Hello everyone ( I think everyone actually refers to you, my girls haha and erm, perhaps random strangers who chanced upon this blog)

This shall be my last blog post for this blog XiangNi Cafe.

This blog was set up with the purpose of keeping a 'diary' of the happenings of Daphne and Ruixiang as a couple, but as of a week ago, we broke up. So I suppose there isn't any more purpose in continuing to blog, under this blog address.

2011 had been a really, really trying year. We broke up once and patched back, but somehow things did not work out again. I still wanted a go at it despite the 1st failure, but Ruixiang decided enough was enough.

If you ask me how I am feeling right now, I will say that I am feeling a lot of things haha.
Devastated, because a 3 year relationship has to come to an end. So many memories and promises just.. poof! disappeared.
Tormented, because for those of you who don't know, we broke up because Ruixiang no longer has feelings for me. So its hard for me to move on in a way, because I know I still have feelings for him but oh well..
Very lonely. Self-explanatory.

I hope that this break up will lead to something better for me, that I will eventually find a better person who can click with me even better. :)

While this will be the last blog post, I don't think I will take down/remove this blog, at least not now. Will let you girls know my new blog address when I take to blogging again! Thanks for all the support and kind words :)

Tuesday, September 13, 2011

Week 5 of school! And im now thinking about my recess week ( week 8) already. Was thinking of a short getaway for about 3D2N or 2D1N, all in under $150. But I need people to go with!!!! Rx not keen to go, so any of you girls thinking of heading somewhere to relax?

Life kinda sucks now. But thank God for school and lessons and projects to keep me going. I wished I had a school companion to go to school with!! Maybe I should get a tamagochi or something portable to carry around with me wherever i go hahaha. Sigh.

I realize I like to plan things ahead.Taking care of details, and making sure things are under my control as much as possible. Sometimes I wonder if I cared too much about things that I fail to see what can be controlled, and what can't. But at least some things can be controlled, right? Of cuz some things might be predestined but I want to know that i have tried at least. Gahhhh..

On a side note, I wish there were more affordable places to go to when im bored.

Thursday, August 25, 2011

Week 2 of school now, and it still feels like a holiday cuz i only have lessons on Tuesday and Friday :D

Quite sad that this will be my final year in school... I actually like studying a lot ( as compared to work ) and I think i'd rather study forever. If my dad is willing pay, I will stay in school till I get sick of books. Hur hur.

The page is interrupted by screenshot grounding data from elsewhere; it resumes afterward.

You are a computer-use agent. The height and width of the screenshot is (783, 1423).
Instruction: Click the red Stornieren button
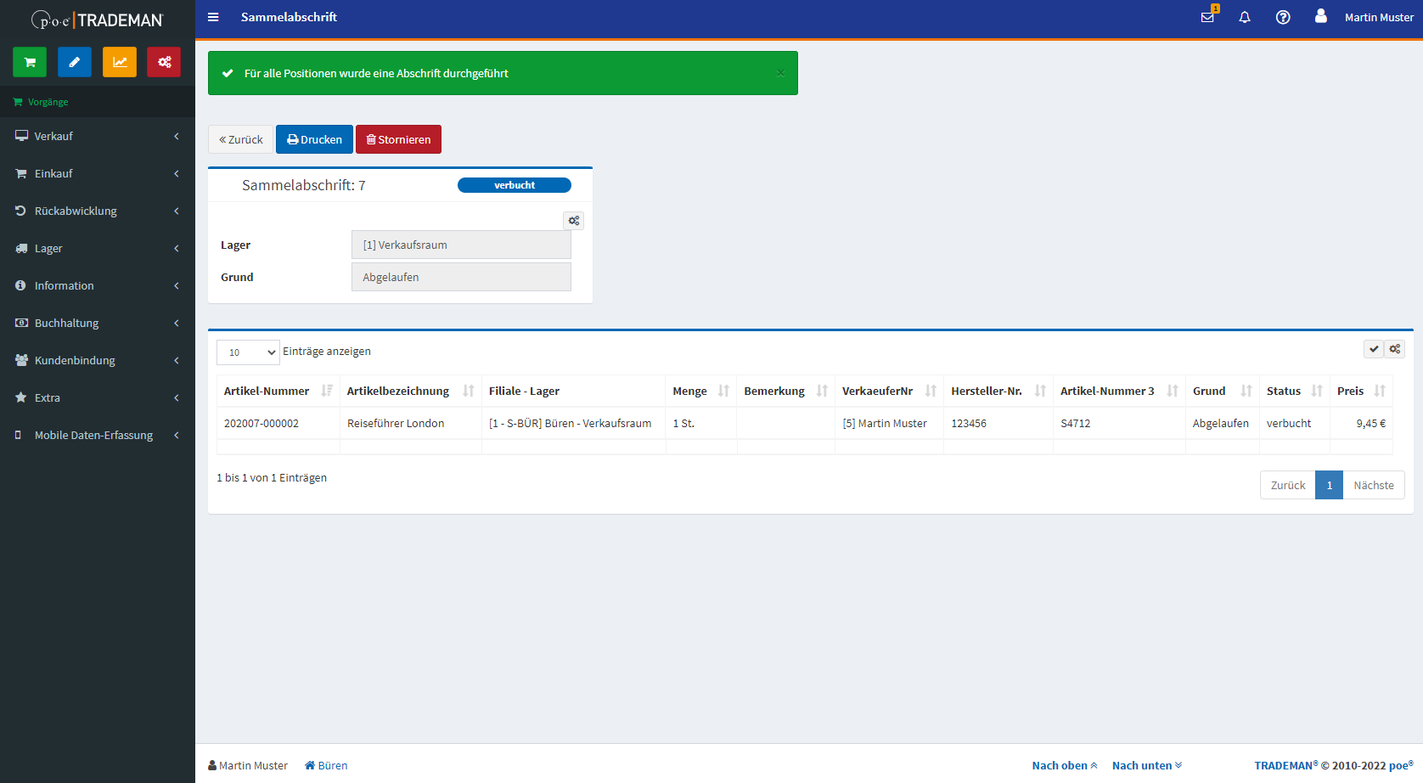pos(398,139)
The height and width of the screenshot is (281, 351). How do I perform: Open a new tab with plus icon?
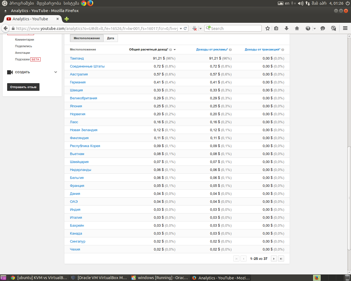click(x=66, y=19)
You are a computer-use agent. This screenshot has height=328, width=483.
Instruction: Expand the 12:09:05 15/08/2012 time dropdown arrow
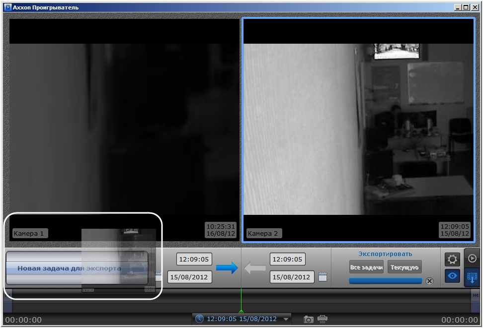(286, 320)

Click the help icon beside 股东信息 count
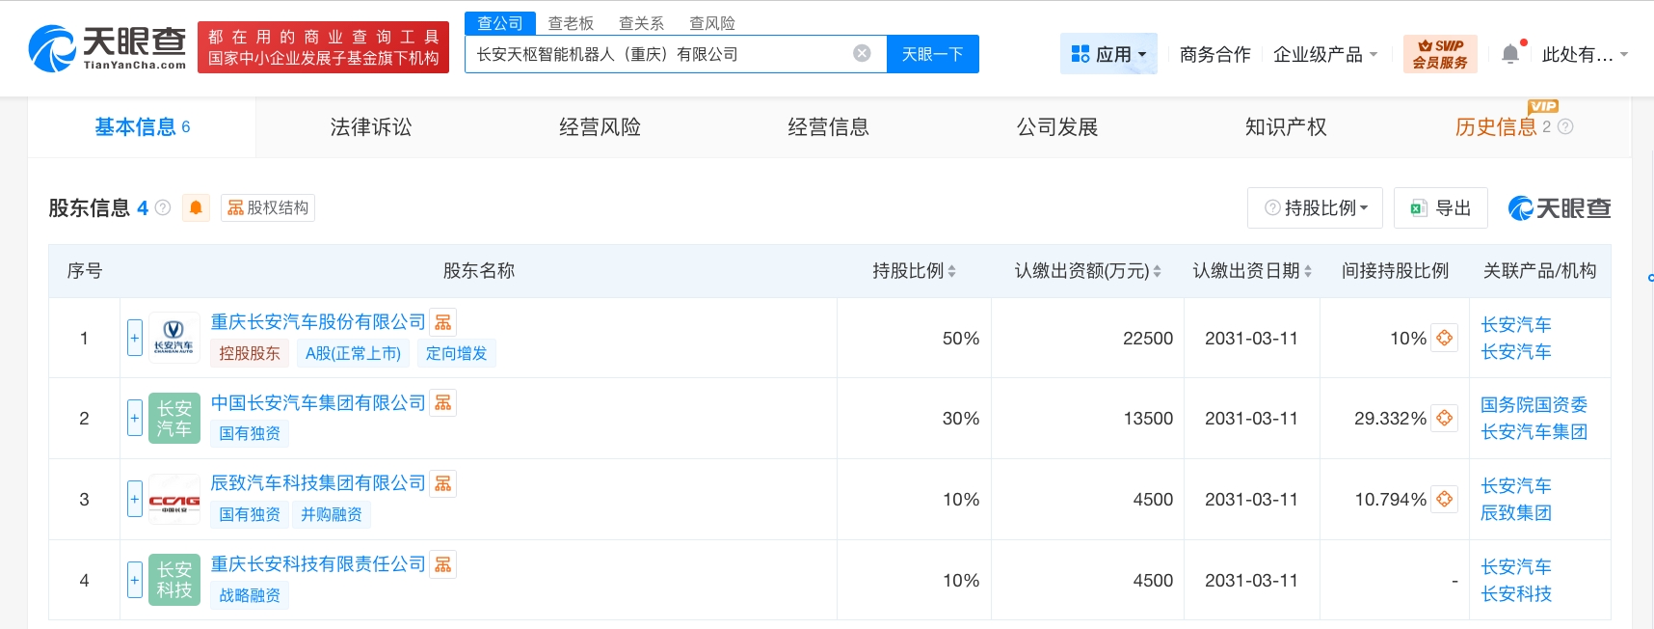click(x=163, y=207)
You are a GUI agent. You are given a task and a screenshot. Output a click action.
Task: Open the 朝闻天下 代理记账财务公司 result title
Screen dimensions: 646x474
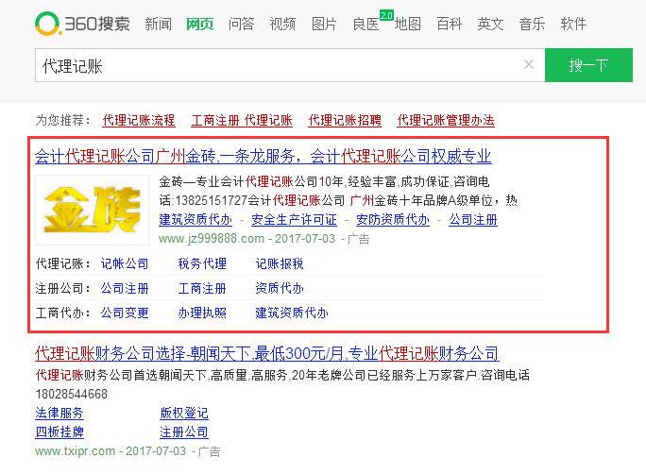[x=266, y=354]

When I think of work, I think of the uncomfortable work clothes and and disgusting train rides in the morning. And then the air conditioned rooms that are usually so cold that I need to wear a winter jacket after 3 hours.

On a side note, I ended my part-time work at TANGS last Sunday. Was selling eco-friendly bags called 'Candy Wrapper Bag' that were made out of candy wrappers. They look pretty and its stylish, but the price is pretty steep. It costs about $70 for a clutch, and $200+ for a handbag. Was so tempted to get one for myself cuz of its unique-ness but.. I only earned $6/hr =( I will need to use up all my salary plus top up another $100 to afford one handbag. lol

Rx and I planning to have some activities this weekend.. Hopefully we dun go over budget. Also a great time for me to snap some pictures.. I realized that this blog is in dire need of pictures..

Tuesday, August 16, 2011

I cannot sleep. This is the horrid-est day of my life. I feel so lost, with nothing for support.

Im so angry that he actually cheated on me.
Then, I feel so betrayed.
And because I ended it, I feel so sad.

And this myraid of emotions keep repeating itself again and again in my head. Thoughts of what they had done, of what we could have in the future if this hadn't happened, is making me switch between agony and sorrow.

One moment i'm pining for him, then the next I feel slapped in the face and twisted in my heart when I recall how he has already moved on and had fun with another. I thought I was the only special one, but I was so wrong.

How I wish that every teardrop will take away 1 painful memory.

What a silly, silly little girl you have been Daphne.